BEGIN Page excerpt

# Oak Cliff BBQ Competition - Blues, Bandits, & BBQ



## randyhood (Oct 16, 2016)

This is an annual BBQ competition. It's the first one I've been to - went last year. It was totally amazing.

https://bluesbanditsandbbq.org


----------



## rogan (Oct 16, 2016)

This looks like I'll have to plan next years vacation around being a taster / voter.


----------



## randyhood (Dec 1, 2016)

Before you plan a trip around this, here's my full disclosure: It's a great time with live blues bands and a lot of food and BBQ, but if you are expecting elite quality, perfectly cooked BBQ, you may be somewhat disappointed. It seems to be a bit of a "throw the meat on and get smashed for 24 hours" event for a lot of the teams. From my observation, that resulted in people putting their meat in the cooker waaaaay too early the previous day and drinking waaaay too much, to the point where no one was sober when the meat was ready to be pulled in the middle of the night. This resulted in a lot of dry, overcooked meat. A lot of gimmicky, non-BBQ food and friends voting for friends, but that's just my opinion. Overall, still a very fun event though, the likes of which you will probably never see in Alberta ;)...I'm from Manitoba, btw.


----------



## agnesjaneen (Mar 9, 2017)

The 6th Annual Go Oak Cliff Blues Bandits & BBQ will take place on Friday, November 13 and Saturday, November 14, 2015. The event is conveniently located in the heart of North Oak Cliff, just a few blocks from the Bishop Arts District at Kidd Springs Park at 711 W. Canty St, Dallas, TX 75208.


----------

END Page excerpt
BEGIN Data shown

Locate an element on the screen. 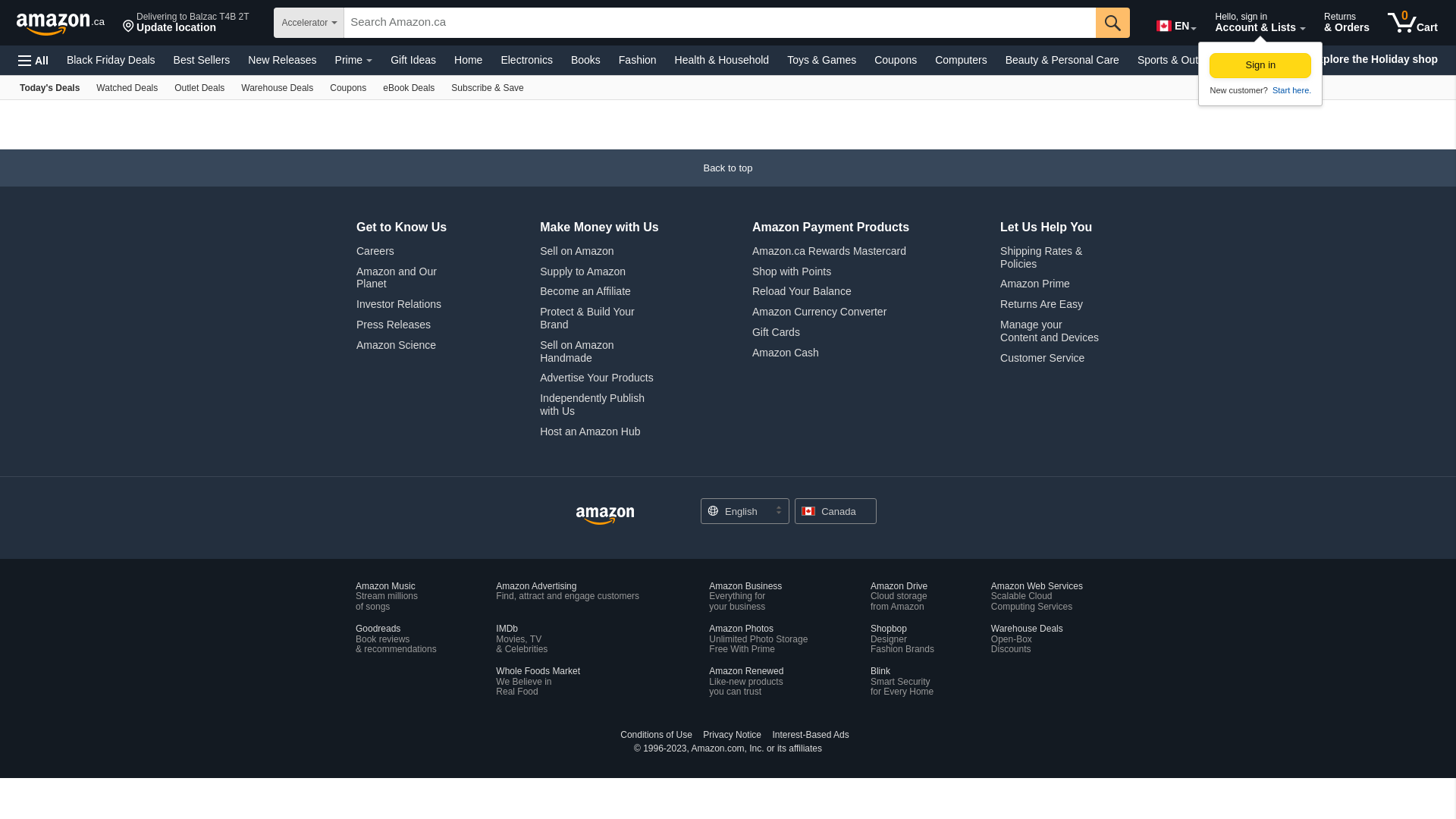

END Data shown

- _Challenges_
1) Check each statement against the BBQ competition thread. Answer yes or no for each, and quote the exact words from the thread that decide it.
(a) The event is held at Kidd Springs Park.
(b) The writer of the December 2016 entry is from Alberta.
(c) The event features live blues bands.
2) Rewrite the stretch of the BBQ competition thread from "## agnesjaneen (Mar" through "Dallas, TX 75208.", with "conveniently" changed to "centrally".

- _Answers below_
1)
(a) Yes: "at Kidd Springs Park at 711 W. Canty St, Dallas, TX 75208"
(b) No: "I'm from Manitoba, btw."
(c) Yes: "It's a great time with live blues bands"

2)
## agnesjaneen (Mar 9, 2017)

The 6th Annual Go Oak Cliff Blues Bandits & BBQ will take place on Friday, November 13 and Saturday, November 14, 2015. The event is centrally located in the heart of North Oak Cliff, just a few blocks from the Bishop Arts District at Kidd Springs Park at 711 W. Canty St, Dallas, TX 75208.